▶ _What is being asked_:
Every entry is to be returned as it stands, apart from the pictures.

START Data to examine

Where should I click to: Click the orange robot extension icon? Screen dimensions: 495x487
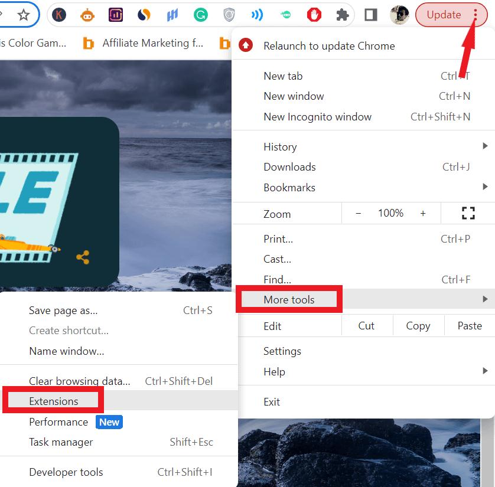pyautogui.click(x=87, y=15)
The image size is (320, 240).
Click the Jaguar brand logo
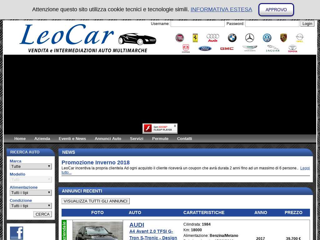click(x=273, y=48)
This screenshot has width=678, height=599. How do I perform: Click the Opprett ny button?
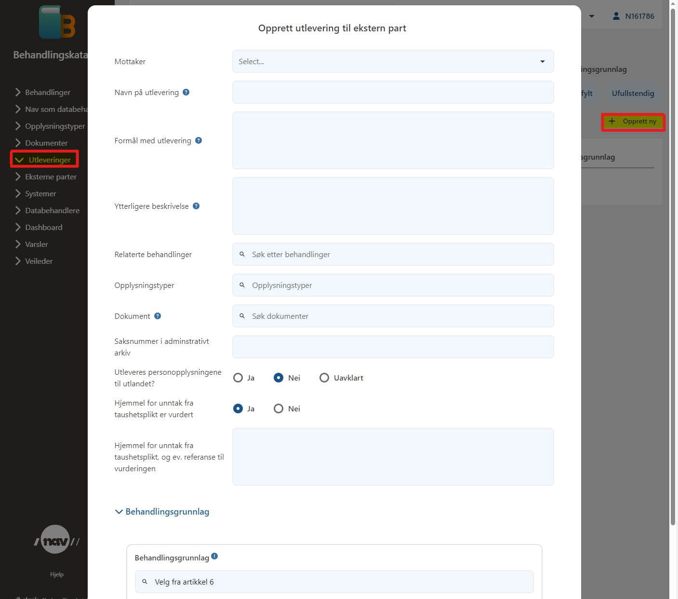click(633, 122)
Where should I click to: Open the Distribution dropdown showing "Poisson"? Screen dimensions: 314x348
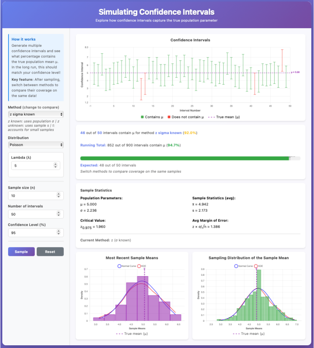(x=36, y=145)
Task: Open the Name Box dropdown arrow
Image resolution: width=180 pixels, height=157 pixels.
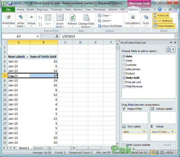Action: point(37,37)
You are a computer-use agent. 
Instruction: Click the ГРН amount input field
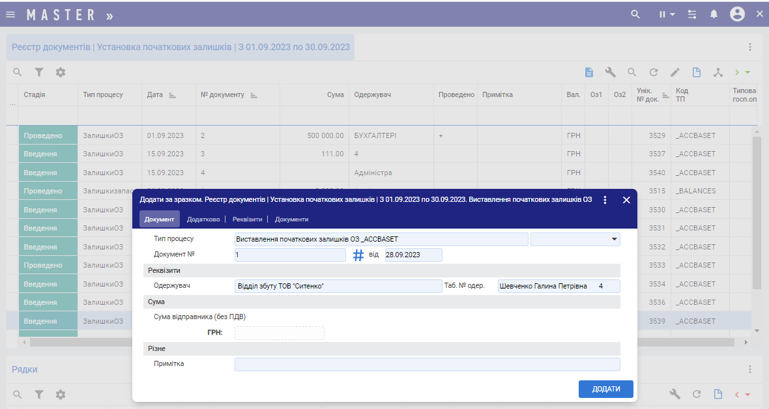[x=279, y=333]
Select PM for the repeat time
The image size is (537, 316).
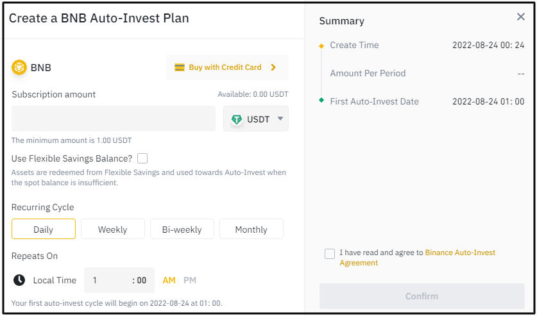click(190, 280)
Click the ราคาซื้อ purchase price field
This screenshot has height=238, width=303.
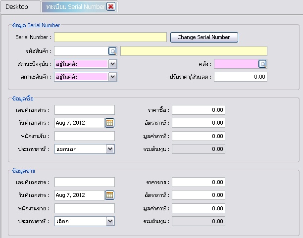(x=198, y=110)
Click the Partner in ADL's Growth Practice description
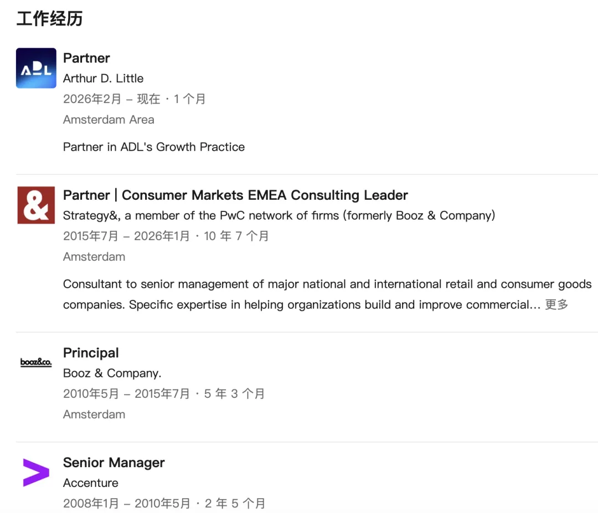598x513 pixels. click(153, 147)
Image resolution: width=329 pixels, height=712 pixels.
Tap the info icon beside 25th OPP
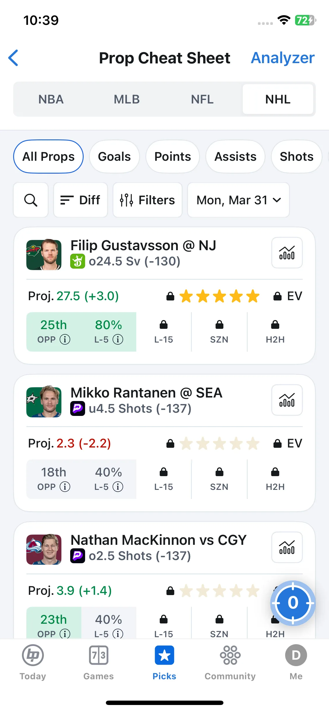tap(65, 340)
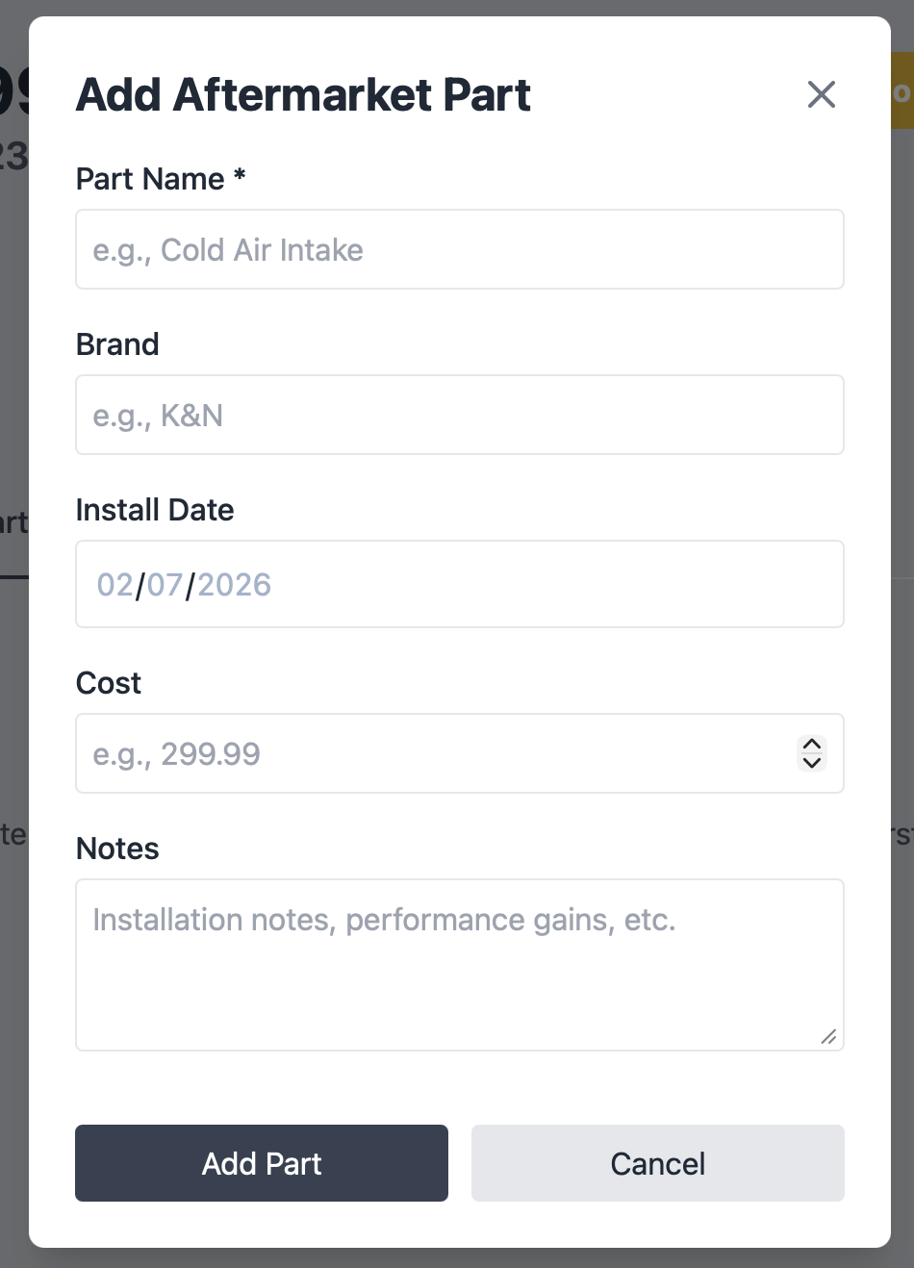
Task: Click the Notes textarea resize grip
Action: click(x=829, y=1037)
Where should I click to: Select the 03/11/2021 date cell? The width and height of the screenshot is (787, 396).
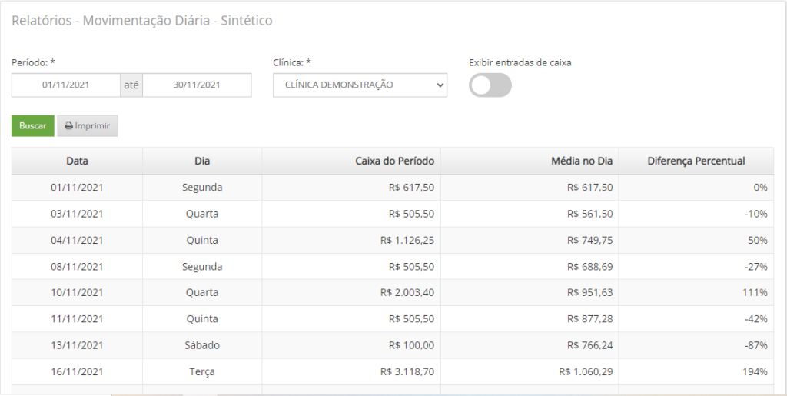tap(78, 214)
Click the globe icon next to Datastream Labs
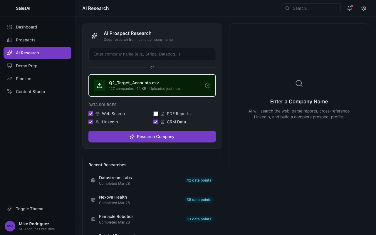 click(x=93, y=180)
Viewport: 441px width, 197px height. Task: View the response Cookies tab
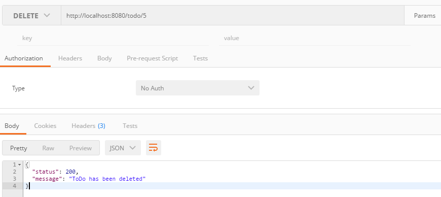coord(45,126)
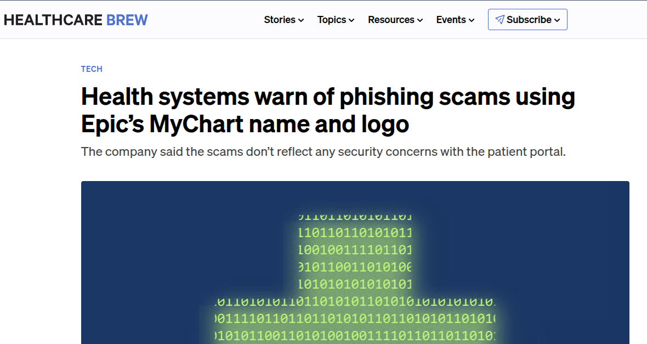
Task: Click the chevron arrow beside Topics
Action: [351, 20]
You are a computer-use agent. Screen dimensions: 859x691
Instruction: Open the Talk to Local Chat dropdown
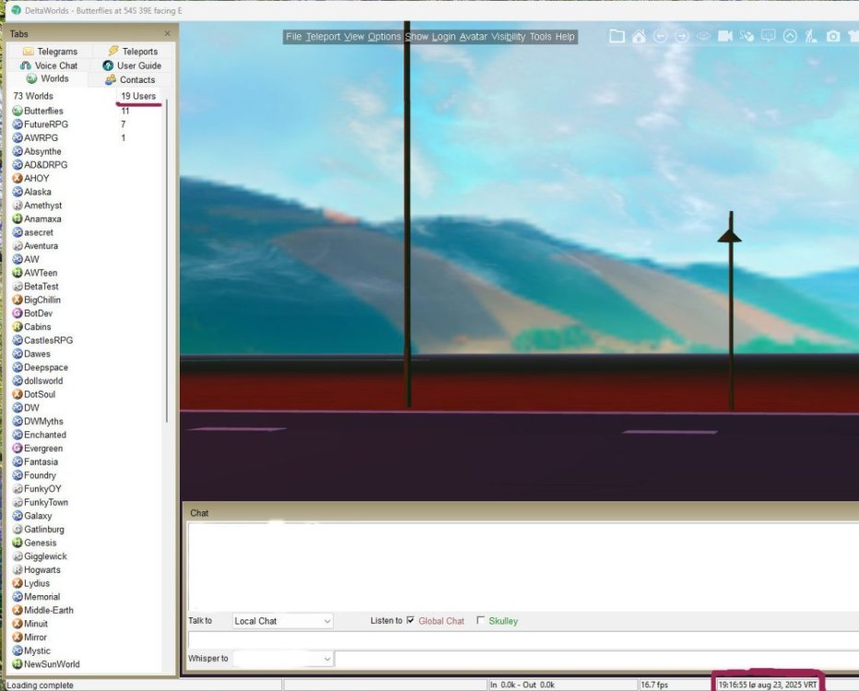[x=282, y=621]
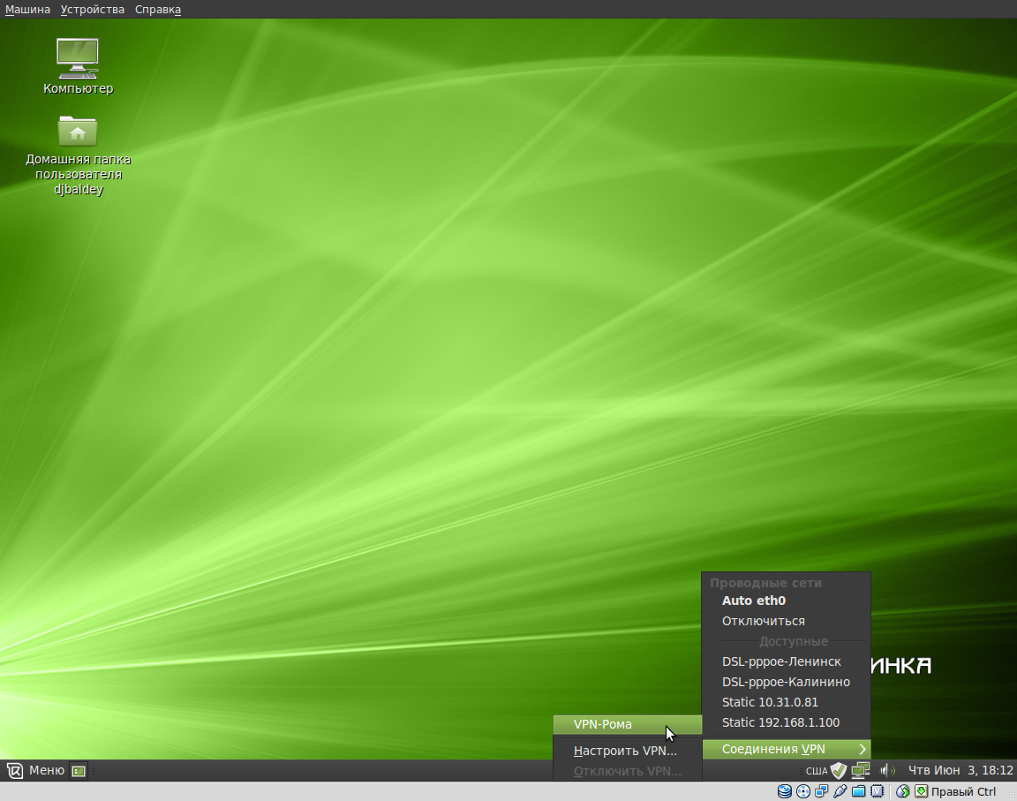The image size is (1017, 801).
Task: Open the djbaldey home folder icon
Action: pos(78,132)
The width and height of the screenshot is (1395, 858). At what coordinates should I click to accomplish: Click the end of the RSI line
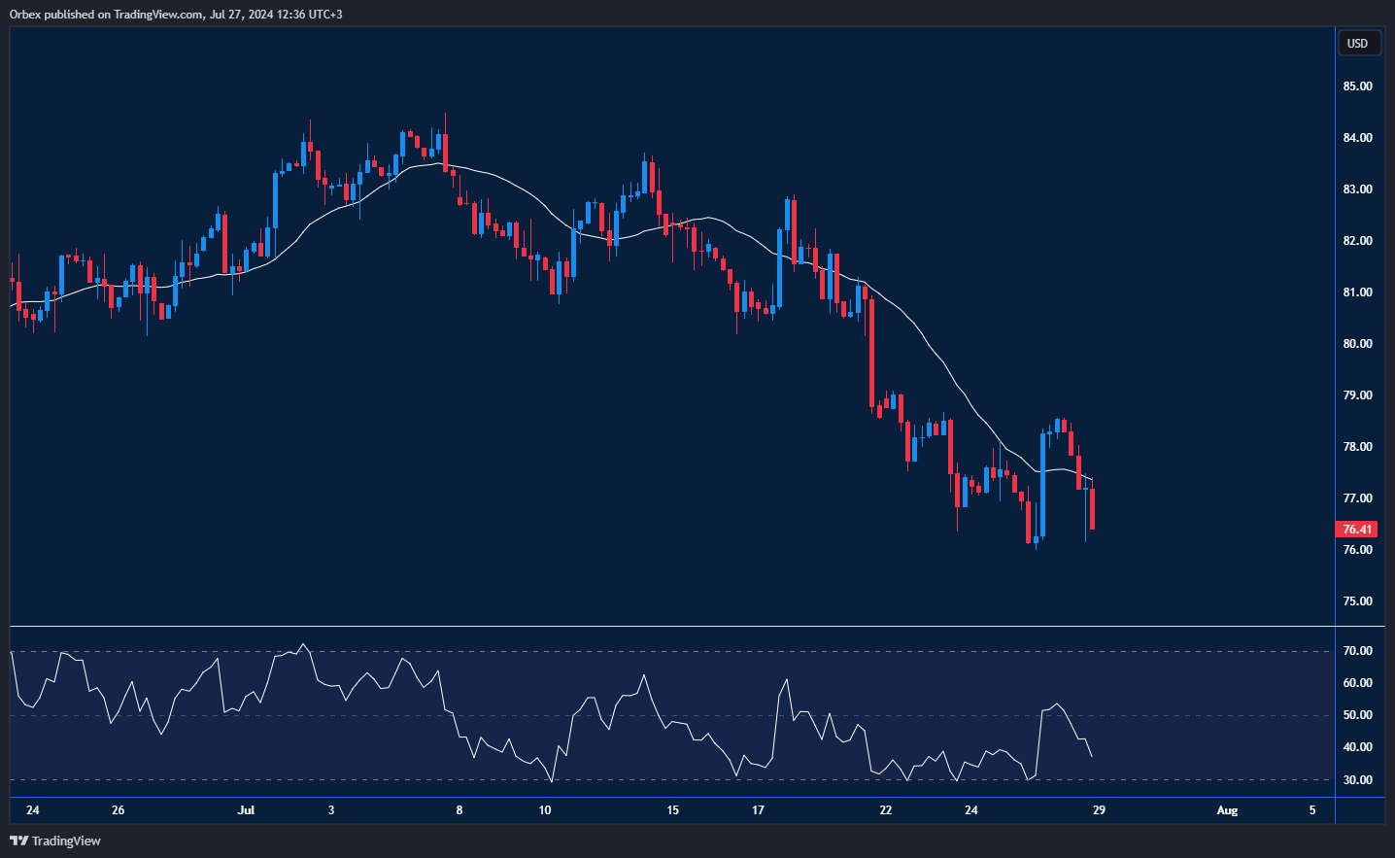click(x=1092, y=756)
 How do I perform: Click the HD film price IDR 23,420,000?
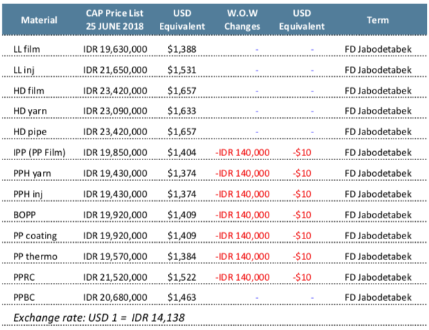pos(114,91)
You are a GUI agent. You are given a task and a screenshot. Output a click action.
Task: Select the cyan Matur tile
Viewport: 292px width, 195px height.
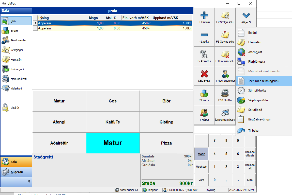pos(113,143)
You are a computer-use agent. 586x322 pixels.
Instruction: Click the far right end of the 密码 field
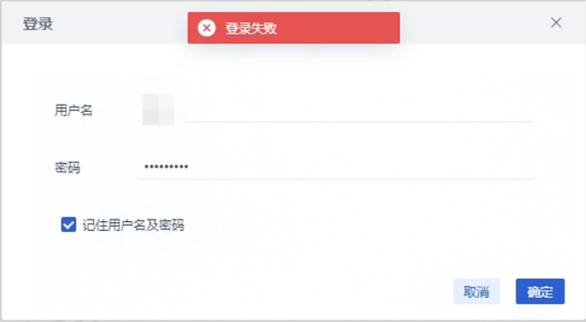tap(521, 167)
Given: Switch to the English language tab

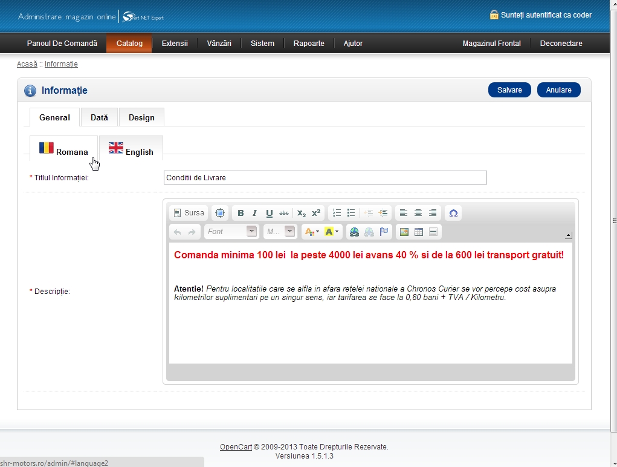Looking at the screenshot, I should tap(131, 149).
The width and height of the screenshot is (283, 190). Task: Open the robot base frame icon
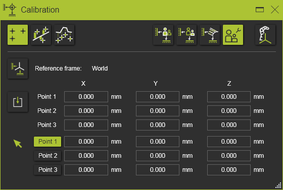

END Data to examine

▶ _Answer box_:
Where should I click to: Click the orange robot extension icon? Screen dimensions: 495x487
pyautogui.click(x=87, y=15)
The image size is (320, 240).
Click the Jaguar brand logo
click(x=273, y=48)
This screenshot has width=678, height=599. How do I perform: Click the Opprett ny button?
click(633, 122)
Where should I click to: Open the Distribution dropdown showing "Poisson"? Screen dimensions: 314x348
(x=36, y=145)
Task: Open the Name Box dropdown arrow
Image resolution: width=180 pixels, height=157 pixels.
Action: point(37,37)
You are a computer-use agent. 
Instruction: Click the ГРН amount input field
[x=279, y=333]
Select PM for the repeat time
The image size is (537, 316).
click(190, 280)
Click the ราคาซื้อ purchase price field
This screenshot has height=238, width=303.
(x=198, y=110)
Click the Partner in ADL's Growth Practice description
598x513 pixels. click(153, 147)
Image resolution: width=329 pixels, height=712 pixels.
Tap the info icon beside 25th OPP
tap(65, 340)
Task: Click the Notes textarea resize grip
Action: click(x=829, y=1037)
Where should I click to: Select the 03/11/2021 date cell? The width and height of the screenshot is (787, 396).
tap(78, 214)
Click the globe icon next to Datastream Labs
 click(x=93, y=180)
Viewport: 441px width, 197px height. Task: View the response Cookies tab
coord(45,126)
Task: Click the chevron arrow beside Topics
Action: [351, 20]
You are a computer-use agent. Screen dimensions: 859x691
Instruction: Open the Talk to Local Chat dropdown
[x=282, y=621]
The image size is (1017, 801).
Task: Open the djbaldey home folder icon
Action: pos(78,132)
The width and height of the screenshot is (1395, 858). At what coordinates should I click to accomplish: Click the end of the RSI line
click(x=1092, y=756)
 How do I perform: Click the HD film price IDR 23,420,000?
pos(114,91)
You are a GUI agent. You are given a task and a screenshot. Output a click action.
Task: Select the cyan Matur tile
Viewport: 292px width, 195px height.
pos(113,143)
You are a computer-use agent. 586x322 pixels.
Instruction: Click the far right end of the 密码 field
tap(521, 167)
Given: Switch to the English language tab

Looking at the screenshot, I should tap(131, 149).
The width and height of the screenshot is (283, 190). Task: Open the robot base frame icon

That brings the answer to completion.